For the women this was a perfect opportunity for a good catch up. Multiple generations of several family groups who have been closely associated - by blood and otherwise - seemed to delight in the opportunity to add another happy event in their long shared history together. Older women absolutely revelled in seeing the little ones and poured a shower of affection over them all.
I sat and observed this wonderful community as they celebrated the happy union of two of their own. It reminded me that this sort of intense experience of a community that embraces more than just ones’ family is almost totally absent in my life and I momentarily became slightly regretful. Community is a major casualty of the fast-paced, geographically disparate life I, and so many people these days, lead.
I’m convinced community is one of the relics of our past that needs to be resuscitated, and reinvented.

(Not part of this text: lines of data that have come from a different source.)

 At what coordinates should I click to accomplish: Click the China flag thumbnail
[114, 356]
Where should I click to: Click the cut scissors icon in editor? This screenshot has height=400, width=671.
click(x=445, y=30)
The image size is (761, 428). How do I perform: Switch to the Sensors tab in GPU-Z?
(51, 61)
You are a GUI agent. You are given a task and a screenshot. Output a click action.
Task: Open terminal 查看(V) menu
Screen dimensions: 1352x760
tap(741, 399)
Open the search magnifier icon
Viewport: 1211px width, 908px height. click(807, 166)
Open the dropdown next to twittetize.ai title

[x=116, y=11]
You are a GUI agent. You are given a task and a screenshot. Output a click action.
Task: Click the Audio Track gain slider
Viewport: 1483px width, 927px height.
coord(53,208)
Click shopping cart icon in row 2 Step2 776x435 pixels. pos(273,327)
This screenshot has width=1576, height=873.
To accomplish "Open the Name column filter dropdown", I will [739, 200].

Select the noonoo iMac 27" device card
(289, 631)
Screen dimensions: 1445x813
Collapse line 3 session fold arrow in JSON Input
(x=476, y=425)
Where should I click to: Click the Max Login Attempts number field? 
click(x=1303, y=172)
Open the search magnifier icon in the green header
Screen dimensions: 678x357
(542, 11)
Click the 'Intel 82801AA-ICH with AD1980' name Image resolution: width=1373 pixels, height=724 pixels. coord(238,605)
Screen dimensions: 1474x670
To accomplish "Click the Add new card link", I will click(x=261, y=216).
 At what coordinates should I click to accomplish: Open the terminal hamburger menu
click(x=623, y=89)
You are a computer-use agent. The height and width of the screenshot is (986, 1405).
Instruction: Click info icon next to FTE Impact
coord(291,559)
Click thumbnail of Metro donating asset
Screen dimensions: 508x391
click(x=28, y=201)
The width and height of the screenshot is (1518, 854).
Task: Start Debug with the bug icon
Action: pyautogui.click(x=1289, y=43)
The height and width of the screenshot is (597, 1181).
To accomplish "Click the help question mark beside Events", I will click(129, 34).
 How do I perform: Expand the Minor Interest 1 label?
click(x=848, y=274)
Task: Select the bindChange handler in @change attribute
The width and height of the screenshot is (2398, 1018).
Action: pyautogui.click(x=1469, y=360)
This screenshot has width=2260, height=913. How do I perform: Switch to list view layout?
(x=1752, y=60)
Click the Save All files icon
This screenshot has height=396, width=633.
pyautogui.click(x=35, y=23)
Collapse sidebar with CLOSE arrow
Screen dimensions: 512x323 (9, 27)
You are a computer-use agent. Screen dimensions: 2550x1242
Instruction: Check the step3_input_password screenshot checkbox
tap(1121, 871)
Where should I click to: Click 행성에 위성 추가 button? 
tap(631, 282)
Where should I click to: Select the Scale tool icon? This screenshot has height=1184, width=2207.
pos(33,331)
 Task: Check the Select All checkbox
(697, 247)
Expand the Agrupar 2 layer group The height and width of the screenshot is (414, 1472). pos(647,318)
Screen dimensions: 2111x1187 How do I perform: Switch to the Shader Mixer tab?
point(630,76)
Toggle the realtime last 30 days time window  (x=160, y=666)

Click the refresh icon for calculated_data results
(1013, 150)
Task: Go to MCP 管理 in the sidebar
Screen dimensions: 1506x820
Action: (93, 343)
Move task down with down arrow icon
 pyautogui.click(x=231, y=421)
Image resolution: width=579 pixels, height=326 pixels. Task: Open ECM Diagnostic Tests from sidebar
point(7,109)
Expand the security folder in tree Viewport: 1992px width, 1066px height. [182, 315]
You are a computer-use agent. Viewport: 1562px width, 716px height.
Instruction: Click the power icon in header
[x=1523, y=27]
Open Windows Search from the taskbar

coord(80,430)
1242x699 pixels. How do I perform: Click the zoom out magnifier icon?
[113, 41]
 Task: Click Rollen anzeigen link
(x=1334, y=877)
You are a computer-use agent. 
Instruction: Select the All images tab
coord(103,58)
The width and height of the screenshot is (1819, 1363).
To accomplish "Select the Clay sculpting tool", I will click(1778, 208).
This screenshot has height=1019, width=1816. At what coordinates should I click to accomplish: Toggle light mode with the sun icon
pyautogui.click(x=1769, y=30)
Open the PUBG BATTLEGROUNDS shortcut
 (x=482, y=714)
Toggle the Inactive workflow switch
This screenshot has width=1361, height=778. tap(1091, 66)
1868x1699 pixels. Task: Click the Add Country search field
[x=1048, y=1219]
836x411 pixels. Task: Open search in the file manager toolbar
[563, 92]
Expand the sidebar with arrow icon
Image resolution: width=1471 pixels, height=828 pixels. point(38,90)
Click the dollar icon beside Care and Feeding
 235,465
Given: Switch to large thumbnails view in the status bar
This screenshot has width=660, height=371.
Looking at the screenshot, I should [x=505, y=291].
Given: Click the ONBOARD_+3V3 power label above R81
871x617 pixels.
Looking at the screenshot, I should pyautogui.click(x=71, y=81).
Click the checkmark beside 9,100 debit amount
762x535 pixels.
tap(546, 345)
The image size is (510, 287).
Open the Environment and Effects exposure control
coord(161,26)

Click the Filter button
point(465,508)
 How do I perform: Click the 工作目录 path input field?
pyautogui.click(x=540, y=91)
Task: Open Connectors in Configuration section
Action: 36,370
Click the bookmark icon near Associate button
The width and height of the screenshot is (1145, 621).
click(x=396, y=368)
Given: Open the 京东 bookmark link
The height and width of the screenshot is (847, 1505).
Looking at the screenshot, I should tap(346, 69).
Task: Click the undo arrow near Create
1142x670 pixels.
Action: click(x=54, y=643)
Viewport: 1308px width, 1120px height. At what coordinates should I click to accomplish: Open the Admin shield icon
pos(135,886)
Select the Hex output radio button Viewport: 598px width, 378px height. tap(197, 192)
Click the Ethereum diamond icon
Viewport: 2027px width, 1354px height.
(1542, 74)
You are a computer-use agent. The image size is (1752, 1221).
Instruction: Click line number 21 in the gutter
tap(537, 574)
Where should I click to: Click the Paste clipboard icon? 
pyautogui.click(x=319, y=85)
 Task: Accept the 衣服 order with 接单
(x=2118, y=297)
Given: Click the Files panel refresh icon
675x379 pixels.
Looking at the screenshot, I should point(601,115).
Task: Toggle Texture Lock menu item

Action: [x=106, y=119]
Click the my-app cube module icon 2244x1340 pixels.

The time is rapidly fading for social groups that exclude on the basis of insufficient connectivity - blood, race, ethnicity, nationality, age, gender or socioeconomic class. The time has come for new and expansive forms where everyone who desires to participate is welcome.
A society where everyone feels unconnected to those around them, where anonymity and emotional distance divide and separate us, is not a society to be aspired to. There needs to be some care for the needs of the group, not just for those of the individual.
I’m not sure what the answers are, but I think it’s about time we wrench the debate that currently excludes all voices other than the large corporations, who have a deeply vested interest in a large and densely-populated metropolis, and the politicians who are in their grasp.
In his novel Her Infinite Variety, Louis Auchencloss writes:
“Before the Renaissance, men looked for God in the sky. Since the Renaissance, they’ve looked for God in other men: Napolean, Lincoln, Hitler, Stalin…But in the Renaissance, men looked for God in themselves. Consider this wonderful young [protagonist]…He doesn’t trouble himself with visions of heaven and hell or dream up ideal societies to make the miserable creatures around him more miserable than they already are. He will settle for the one life he has and make it a beautiful thing.”
The predominant, if not the sole, concern of most people is survival. But life has to be more than just survival. How to make life a ‘beautiful thing’ is something we need to ponder.
We all pretty much know what we need for a healthy body, and we even have a good handle on what we need for a healthy mind. But a healthy soul needs connection and a sense of oneness, an appreciation of the ‘God’ in all of us, which community helps to foster.